--- Entries provided ---
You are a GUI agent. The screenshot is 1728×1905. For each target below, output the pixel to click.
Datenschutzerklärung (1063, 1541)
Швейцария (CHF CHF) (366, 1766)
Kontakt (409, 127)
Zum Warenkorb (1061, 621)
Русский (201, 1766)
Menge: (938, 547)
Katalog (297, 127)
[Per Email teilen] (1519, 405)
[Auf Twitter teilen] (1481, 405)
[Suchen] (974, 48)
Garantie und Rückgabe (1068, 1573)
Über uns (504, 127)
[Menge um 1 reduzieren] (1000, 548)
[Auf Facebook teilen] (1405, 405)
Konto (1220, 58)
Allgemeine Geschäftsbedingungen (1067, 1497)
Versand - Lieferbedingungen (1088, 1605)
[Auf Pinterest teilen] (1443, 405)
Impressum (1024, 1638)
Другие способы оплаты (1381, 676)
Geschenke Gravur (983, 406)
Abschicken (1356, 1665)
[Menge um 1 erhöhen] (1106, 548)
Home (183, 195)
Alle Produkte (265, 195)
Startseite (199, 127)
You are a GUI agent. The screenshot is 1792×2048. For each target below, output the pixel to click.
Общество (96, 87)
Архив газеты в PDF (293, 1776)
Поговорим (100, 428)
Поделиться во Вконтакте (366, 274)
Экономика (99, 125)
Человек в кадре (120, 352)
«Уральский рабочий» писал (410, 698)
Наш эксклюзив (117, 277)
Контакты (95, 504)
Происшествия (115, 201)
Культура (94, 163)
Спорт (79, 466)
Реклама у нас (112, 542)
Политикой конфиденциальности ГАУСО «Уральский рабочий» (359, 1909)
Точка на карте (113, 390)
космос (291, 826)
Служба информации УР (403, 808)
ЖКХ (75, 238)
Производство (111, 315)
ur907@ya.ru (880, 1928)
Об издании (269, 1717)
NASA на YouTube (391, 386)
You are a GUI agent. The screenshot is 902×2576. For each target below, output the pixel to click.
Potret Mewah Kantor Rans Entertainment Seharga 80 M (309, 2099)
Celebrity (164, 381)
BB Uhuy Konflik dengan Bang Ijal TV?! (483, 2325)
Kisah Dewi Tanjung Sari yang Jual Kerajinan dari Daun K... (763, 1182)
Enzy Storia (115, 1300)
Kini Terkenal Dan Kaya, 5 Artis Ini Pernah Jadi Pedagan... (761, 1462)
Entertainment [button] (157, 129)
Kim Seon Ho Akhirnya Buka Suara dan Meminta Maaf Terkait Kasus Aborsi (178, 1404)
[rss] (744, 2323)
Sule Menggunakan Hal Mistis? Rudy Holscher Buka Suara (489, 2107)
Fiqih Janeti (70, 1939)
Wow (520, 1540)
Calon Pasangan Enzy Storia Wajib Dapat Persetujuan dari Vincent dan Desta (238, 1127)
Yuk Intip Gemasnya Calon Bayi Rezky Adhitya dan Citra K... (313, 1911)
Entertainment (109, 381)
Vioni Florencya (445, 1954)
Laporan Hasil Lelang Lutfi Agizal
---
Exercise
Everything from the line with "Calon Pasangan Enzy" through the last line of the data above, please return word for word, and no other line.

Task result
Calon Pasangan Enzy Storia Wajib Dapat Persetujuan dari Vincent dan Desta (238, 1127)
Yuk Intip Gemasnya Calon Bayi Rezky Adhitya dan Citra K... (313, 1911)
Entertainment (109, 381)
Vioni Florencya (445, 1954)
Laporan Hasil Lelang Lutfi Agizal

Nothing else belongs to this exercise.